Investigation found some programs discriminated against low-income people
By Leslie Scism, THE WALL STREET JOURNAL
December 23, 2019
California regulators are planning stiffer rules on car insurance sold through occupational, educational and other so-called affinity groups, contending some programs discriminate against low-income people.
The state’s insurance department on Monday said it has launched an effort to toughen oversight of group-discount arrangements.
The move follows an investigation that found the most-frequent beneficiaries of these arrangements were Californians in ZIP codes with higher average incomes, higher levels of education and a greater percentage of non-Hispanic white residents, insurance department officials said.
Out of millions of California vehicle owners in affinity groups, the investigation found the most prevalent type was occupational.
State Insurance Commissioner Ricardo Lara’s concern is that some insurers are essentially lumping people together by job category in what the state dubs “fictitious” groups, in contrast to bona fide membership groups such as labor unions, the officials said.
About 60% of the state’s private-passenger automobile insurers offer group-discount programs, covering lawyers, teachers, scientists, engineers, public-safety workers and the military among other types of work, according to a presentation prepared by the state.
While the potential new regulations would apply just in California, the move adds fuel to a national debate among regulators, insurers and consumer advocates about what factors in determining how much consumers pay for car insurance should be prohibited even if they are effective at identifying risks. In 2017, New York’s Department of Financial Services banned use of education and occupation as factors in setting auto-insurance premiums.
Consumer advocates representing low-income people maintain that the use of education and occupation unfairly penalizes people who can least afford insurance even as all vehicle owners are required by law to buy liability coverage.
The investigation found that differences in rates based on job type alone could vary from 1.5% to 25%.
“Many insurance companies were effectively using group discounts to cherry-pick members, giving some higher-income occupations a fast pass while people of color and lower income motorists were left in the slow lane,” Mr. Lara said in an emailed statement.

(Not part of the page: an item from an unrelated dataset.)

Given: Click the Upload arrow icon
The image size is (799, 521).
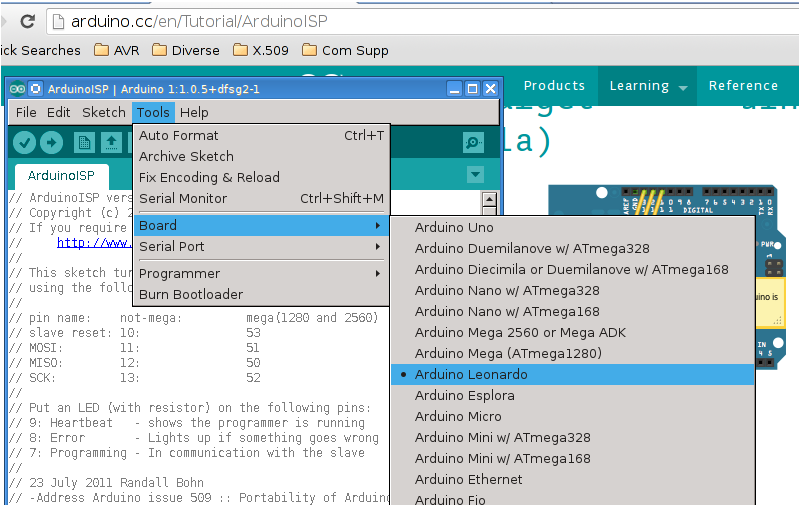Looking at the screenshot, I should (51, 143).
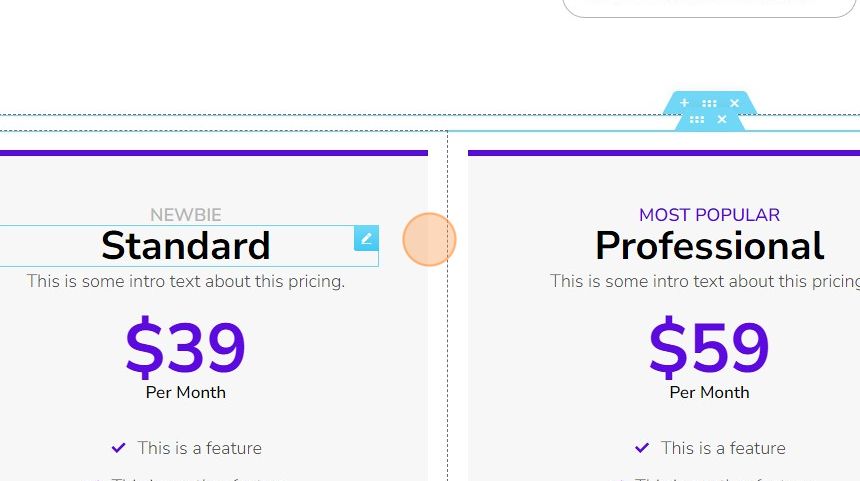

Most states allow insurers to use education and occupation as pricing factors alongside age, gender, driving history, vehicle type and estimated miles to be driven, and many allow use of credit scores.
The insurance industry maintains that education and occupation are actuarially justified, help predict the likelihood of an insurance loss and allow for more accurate underwriting and pricing. Use of occupation goes back nearly 100 years, when some early car insurers formed to sell specifically to federal workers, military officers and teachers.
While the connection to driving behavior isn’t clear-cut, some actuaries speculate that people with a cautious nature are attracted to certain jobs, and those traits show up in driving. Others think highly paid people may absorb the cost of some wrecks themselves, and thus don’t file claims as frequently as poorer people.
Mr. Lara’s concern is that group discount programs can be used as a proxy for discrimination on the basis of education, income level or race.
Among potential changes in California, insurers would have to verify that an insurer-selected group is a bona fide group. Group discounts can continue “but only if those groups are justified and non-discriminatory” Mr. Lara said.
—Nicole Friedman contributed to this article.